"""squash/iso42001.py — ISO/IEC 42001:2023 AI Management System readiness assessment.

Maps squash attestation artifacts to the 38 controls of ISO/IEC 42001:2023 —
the first internationally certified AI Management System standard (the AI
equivalent of ISO 27001).  Produces a gap analysis and remediation roadmap.

ISO 42001 structure
-------------------
Clause 4: Context of the organization
Clause 5: Leadership
Clause 6: Planning
Clause 7: Support
Clause 8: Operation
Clause 9: Performance evaluation
Clause 10: Improvement
Annex A: Controls (A.2–A.9)

Usage::

    from squash.iso42001 import Iso42001Assessor
    from pathlib import Path

    result = Iso42001Assessor.assess(Path("./my-model"))
    print(result.summary())
    result.save(Path("./iso42001-report.json"))

References
----------
* ISO/IEC 42001:2023 — https://www.iso.org/standard/81230.html
* ISO/IEC 42001 Overview — https://artificialintelligenceact.eu/iso-42001/
"""

from __future__ import annotations

import datetime
import json
import logging
from dataclasses import dataclass, field
from enum import Enum
from pathlib import Path
from typing import Any

log = logging.getLogger(__name__)


class ControlStatus(str, Enum):
    PASS = "PASS"
    PARTIAL = "PARTIAL"
    FAIL = "FAIL"
    NOT_APPLICABLE = "N/A"


class ReadinessLevel(str, Enum):
    CERTIFIED_READY = "CERTIFIED_READY"       # ≥90% controls passing
    SUBSTANTIALLY_COMPLIANT = "SUBSTANTIALLY_COMPLIANT"  # 70–89%
    PARTIAL = "PARTIAL"                       # 40–69%
    EARLY_STAGE = "EARLY_STAGE"               # <40%


@dataclass
class ControlResult:
    control_id: str          # e.g. "A.6.1.1"
    clause: str              # e.g. "Clause 8" or "Annex A"
    title: str
    description: str
    status: ControlStatus
    evidence: list[str]      # artifacts that satisfy this control
    gap: str                 # what's missing (empty if PASS)
    remediation: str         # recommended action (empty if PASS)
    priority: str            # "High" / "Medium" / "Low"


@dataclass
class Iso42001Report:
    model_path: str
    assessed_at: str
    controls: list[ControlResult] = field(default_factory=list)
    readiness_level: ReadinessLevel = ReadinessLevel.EARLY_STAGE
    overall_score: float = 0.0
    passing: int = 0
    partial: int = 0
    failing: int = 0
    not_applicable: int = 0
    high_priority_gaps: list[str] = field(default_factory=list)

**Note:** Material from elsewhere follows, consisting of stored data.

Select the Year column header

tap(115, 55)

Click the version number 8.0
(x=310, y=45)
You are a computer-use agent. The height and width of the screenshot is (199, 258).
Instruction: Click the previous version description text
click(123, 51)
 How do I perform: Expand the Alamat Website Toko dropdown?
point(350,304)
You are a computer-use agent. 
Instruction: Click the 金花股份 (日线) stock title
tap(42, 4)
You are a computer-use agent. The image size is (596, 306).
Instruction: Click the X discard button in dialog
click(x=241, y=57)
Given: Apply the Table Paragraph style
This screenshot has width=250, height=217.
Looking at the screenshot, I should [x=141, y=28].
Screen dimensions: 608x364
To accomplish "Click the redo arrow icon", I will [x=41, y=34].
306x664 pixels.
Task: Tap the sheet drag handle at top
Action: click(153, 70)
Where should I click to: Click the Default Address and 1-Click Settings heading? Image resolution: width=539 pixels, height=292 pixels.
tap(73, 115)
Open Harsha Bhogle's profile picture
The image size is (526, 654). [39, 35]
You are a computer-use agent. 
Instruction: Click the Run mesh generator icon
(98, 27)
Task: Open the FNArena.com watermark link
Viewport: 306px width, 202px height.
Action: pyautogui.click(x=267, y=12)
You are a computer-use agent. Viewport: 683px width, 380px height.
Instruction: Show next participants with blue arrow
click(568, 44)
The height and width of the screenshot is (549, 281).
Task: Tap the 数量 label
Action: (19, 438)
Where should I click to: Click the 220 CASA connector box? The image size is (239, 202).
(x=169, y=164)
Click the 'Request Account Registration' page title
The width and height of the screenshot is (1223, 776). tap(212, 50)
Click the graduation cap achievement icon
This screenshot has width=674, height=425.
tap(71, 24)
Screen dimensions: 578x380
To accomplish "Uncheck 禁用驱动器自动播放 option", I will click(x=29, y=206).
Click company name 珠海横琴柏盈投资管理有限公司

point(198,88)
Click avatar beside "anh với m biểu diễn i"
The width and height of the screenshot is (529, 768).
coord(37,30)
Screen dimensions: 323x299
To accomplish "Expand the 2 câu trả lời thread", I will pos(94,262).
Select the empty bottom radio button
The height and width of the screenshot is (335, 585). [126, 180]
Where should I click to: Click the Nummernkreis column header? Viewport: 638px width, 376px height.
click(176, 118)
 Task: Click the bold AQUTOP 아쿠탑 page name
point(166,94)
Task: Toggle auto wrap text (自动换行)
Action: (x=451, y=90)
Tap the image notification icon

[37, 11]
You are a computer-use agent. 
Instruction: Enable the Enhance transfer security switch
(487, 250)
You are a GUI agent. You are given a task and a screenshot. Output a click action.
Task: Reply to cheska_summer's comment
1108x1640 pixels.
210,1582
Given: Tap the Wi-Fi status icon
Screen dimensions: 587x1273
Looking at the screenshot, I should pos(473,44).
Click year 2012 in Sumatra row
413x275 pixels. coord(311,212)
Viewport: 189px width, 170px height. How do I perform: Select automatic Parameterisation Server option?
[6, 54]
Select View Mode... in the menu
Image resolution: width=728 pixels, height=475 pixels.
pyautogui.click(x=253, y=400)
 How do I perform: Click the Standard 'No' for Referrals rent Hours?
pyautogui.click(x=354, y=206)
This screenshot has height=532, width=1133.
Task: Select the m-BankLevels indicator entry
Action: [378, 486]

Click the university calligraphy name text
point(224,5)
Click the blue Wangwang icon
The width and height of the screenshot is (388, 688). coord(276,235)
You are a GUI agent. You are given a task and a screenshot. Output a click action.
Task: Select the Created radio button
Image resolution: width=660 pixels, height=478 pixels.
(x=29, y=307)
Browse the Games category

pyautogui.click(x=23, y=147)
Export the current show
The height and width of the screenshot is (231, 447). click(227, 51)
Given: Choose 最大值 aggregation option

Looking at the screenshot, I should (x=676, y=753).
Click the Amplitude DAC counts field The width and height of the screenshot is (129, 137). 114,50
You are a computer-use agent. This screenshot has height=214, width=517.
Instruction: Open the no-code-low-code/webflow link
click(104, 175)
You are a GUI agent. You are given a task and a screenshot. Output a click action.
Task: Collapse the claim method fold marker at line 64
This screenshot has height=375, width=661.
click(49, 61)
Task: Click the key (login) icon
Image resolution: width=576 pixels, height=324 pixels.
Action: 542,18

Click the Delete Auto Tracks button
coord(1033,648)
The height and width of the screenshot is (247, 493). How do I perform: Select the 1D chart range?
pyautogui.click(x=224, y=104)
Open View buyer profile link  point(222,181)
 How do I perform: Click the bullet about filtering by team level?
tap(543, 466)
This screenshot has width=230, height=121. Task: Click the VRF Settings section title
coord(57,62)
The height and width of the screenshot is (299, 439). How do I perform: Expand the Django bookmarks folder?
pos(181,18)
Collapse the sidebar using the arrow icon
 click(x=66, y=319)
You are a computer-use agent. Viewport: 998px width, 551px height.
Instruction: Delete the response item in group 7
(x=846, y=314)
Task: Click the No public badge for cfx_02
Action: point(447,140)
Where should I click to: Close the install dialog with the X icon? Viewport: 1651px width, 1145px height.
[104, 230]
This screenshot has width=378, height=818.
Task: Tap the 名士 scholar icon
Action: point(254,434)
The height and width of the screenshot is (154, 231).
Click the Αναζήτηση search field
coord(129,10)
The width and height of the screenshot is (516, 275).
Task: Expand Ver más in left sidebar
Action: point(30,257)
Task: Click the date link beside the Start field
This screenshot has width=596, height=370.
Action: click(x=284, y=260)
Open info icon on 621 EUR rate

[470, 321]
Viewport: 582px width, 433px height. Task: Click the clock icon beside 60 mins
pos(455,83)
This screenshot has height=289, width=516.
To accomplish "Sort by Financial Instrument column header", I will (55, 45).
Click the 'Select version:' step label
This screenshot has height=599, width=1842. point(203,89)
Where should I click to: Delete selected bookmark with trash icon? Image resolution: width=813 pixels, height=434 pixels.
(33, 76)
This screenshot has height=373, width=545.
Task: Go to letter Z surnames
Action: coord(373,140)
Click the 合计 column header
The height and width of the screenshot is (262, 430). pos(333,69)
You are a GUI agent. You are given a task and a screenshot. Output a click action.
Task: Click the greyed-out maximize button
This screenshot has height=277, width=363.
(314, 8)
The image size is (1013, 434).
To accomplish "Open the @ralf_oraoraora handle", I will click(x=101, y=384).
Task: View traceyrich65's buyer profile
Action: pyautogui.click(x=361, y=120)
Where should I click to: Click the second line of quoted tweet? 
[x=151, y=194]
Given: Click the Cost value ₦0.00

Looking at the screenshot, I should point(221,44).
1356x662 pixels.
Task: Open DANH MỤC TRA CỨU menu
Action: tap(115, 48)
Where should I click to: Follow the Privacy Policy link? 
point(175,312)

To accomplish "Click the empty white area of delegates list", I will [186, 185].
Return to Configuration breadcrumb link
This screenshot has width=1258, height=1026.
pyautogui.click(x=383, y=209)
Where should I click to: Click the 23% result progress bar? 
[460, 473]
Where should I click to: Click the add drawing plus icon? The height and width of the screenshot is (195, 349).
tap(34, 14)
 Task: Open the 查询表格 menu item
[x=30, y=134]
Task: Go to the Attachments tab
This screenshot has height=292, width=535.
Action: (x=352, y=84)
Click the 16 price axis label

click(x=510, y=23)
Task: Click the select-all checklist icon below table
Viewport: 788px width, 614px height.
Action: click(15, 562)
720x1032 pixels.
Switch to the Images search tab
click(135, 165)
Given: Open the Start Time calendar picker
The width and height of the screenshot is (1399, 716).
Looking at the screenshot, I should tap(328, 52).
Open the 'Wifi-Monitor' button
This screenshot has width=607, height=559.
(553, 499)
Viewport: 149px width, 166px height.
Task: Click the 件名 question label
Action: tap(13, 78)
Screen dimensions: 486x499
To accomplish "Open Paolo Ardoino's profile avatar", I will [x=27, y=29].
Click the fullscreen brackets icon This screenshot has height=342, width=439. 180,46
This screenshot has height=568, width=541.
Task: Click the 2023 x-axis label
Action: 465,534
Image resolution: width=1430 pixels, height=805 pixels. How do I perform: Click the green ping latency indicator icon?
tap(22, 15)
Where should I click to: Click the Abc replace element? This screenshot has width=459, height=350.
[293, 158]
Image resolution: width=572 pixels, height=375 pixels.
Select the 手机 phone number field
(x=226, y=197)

    def summary(self) -> str:
        lines = [
            "ISO/IEC 42001:2023 AI Management System Readiness Assessment",
            "=" * 62,
            f"Model:      {self.model_path}",
            f"Assessed:   {self.assessed_at}",
            f"Readiness:  {self.readiness_level.value}",
            f"Score:      {self.overall_score:.1f}%",
            f"Controls:   {self.passing} PASS · {self.partial} PARTIAL · "
            f"{self.failing} FAIL · {self.not_applicable} N/A",
            "",
        ]
        if self.high_priority_gaps:
            lines.append("High-Priority Gaps:")
            for gap in self.high_priority_gaps:
                lines.append(f"  ⚠  {gap}")
            lines.append("")
        failing_controls = [c for c in self.controls if c.status == ControlStatus.FAIL]
        if failing_controls:
            lines.append("Remediation Roadmap:")
            for c in sorted(failing_controls, key=lambda x: ("High", "Medium", "Low").index(x.priority)):
                lines.append(f"  [{c.priority:6s}] {c.control_id} — {c.title}")
                lines.append(f"           → {c.remediation}")
        return "\n".join(lines)

    def to_dict(self) -> dict[str, Any]:
        return {
            "standard": "ISO/IEC 42001:2023",
            "model_path": self.model_path,
            "assessed_at": self.assessed_at,
            "readiness_level": self.readiness_level.value,
            "overall_score": round(self.overall_score, 2),
            "controls_summary": {
                "passing": self.passing,
                "partial": self.partial,
                "failing": self.failing,
                "not_applicable": self.not_applicable,
            },
            "high_priority_gaps": self.high_priority_gaps,
            "controls": [
                {
                    "control_id": c.control_id,
                    "clause": c.clause,
                    "title": c.title,
                    "status": c.status.value,
                    "evidence": c.evidence,
                    "gap": c.gap,
                    "remediation": c.remediation,
                    "priority": c.priority,
                }
                for c in self.controls
            ],
        }

    def save(self, path: Path) -> None:
        path.write_text(json.dumps(self.to_dict(), indent=2))
        log.info("ISO 42001 report written to %s", path)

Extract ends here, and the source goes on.